Quand à la transformation de la crise sociale en crise politique, nous en avons un exemple sous les yeux en Grèce. Jusqu’ici il fallait aller en Amérique Latine pour observer de tels phénomènes. Maintenant ils se rapprochent de nos frontières. Aux portes de l’Europe, l’Islande a connu un effondrement économique digne de la crise argentine. L’Espagne, l’Irlande, cet ancien « Tiers Monde européen » qui a connu des croissances tardives et fulgurantes assises non pas sur un secteur industriel historique mais sur la finance ou l’immobilier subissent des chocs terribles. Et maintenant la crise politique embrase la Grèce. Ce qui semblait hier impensable se réalise : une population excédée refuse de soutenir le gouvernement face aux « casseurs de l’ultra-gauche » ! Elle descend à son tour dans la rue. Tout commence par une bavure, événement dramatique qui peut surgir à tout moment. Puis le pouvoir perd le contrôle. La situation s’emballe. La jeunesse se solidarise. Le rejet de la précarité s’exprime pour la première fois au grand jour. Les Universités s’y mettent. Arrive une grève générale. La crise sociale devient crise politique. Aucune réponse immédiate n’apparaît en mesure de produire le retour à la normale. Le gouvernement vacille. Son impuissance s’étale au grand jour. Il a pourtant gagné les élections il y a à peine plus d’un an. A l’époque le mécontentement populaire s’était cristallisé sur la gestion des feux de forêts, donnant lieu à des manifestations à Athènes. S’y ajoutait –déjà- des affaires impliquant le parti au pouvoir. Mais l’opposition socialiste n’en avait pas bénéficié dans les urnes. Elle avait même enregistré un recul. Le souvenir des réformes libérales engagées par le premier ministre jusqu’en 2004, le très blairiste et très détesté Simitis, était sans doute trop frais dans les mémoires. Bref l’élection avait plus été une défaite de la gauche qu’une victoire de la droite. Et 15 mois plus tard, le gouvernement de droite bat déjà des records d’impopularité. Crise sociale, alternances sans alternative, crise politique… c’est un enchaînement vu maintes fois au départ des révolutions démocratiques en Amérique latine.
Là encore, les leçons ne sont pas à méditer par les seuls Grecs.
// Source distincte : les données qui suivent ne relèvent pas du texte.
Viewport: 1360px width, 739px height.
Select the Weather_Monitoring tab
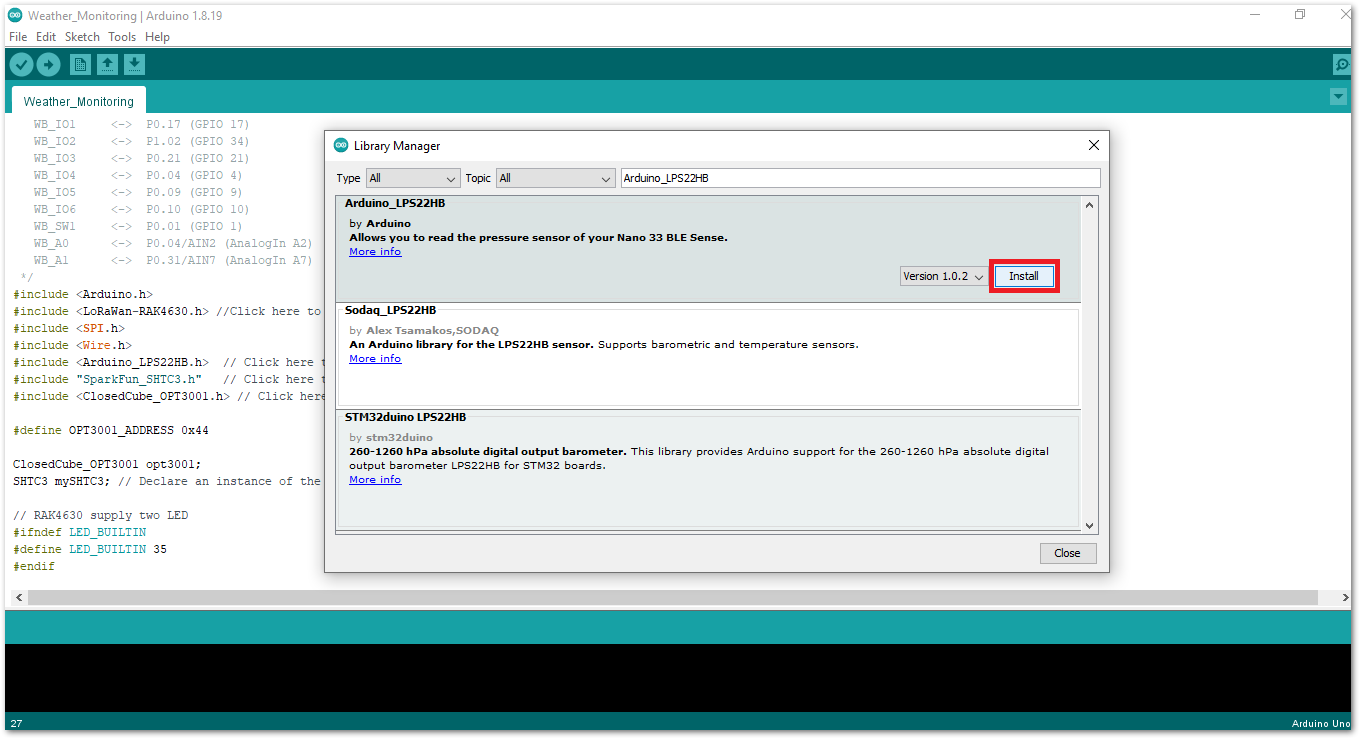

D’ailleurs il y en a un chez nous qui ne s’y est pas trompé. En demandant à Darcos de reculer sa réforme des lycées, Nicolas Sarkozy a pris la menace au sérieux. Il a compris que le mécontentement lycéen pouvait cristalliser l’exaspération du pays tout entier. Il se raconte même que Sarkozy a retenu de ses discussions avec ses homologues lors du dernier sommet européen qu’il existait un risque sérieux de « mai 68 européen ». Nous ne sommes donc pas les seuls à penser que la crise économique actuelle pourrait déboucher sur une crise politique.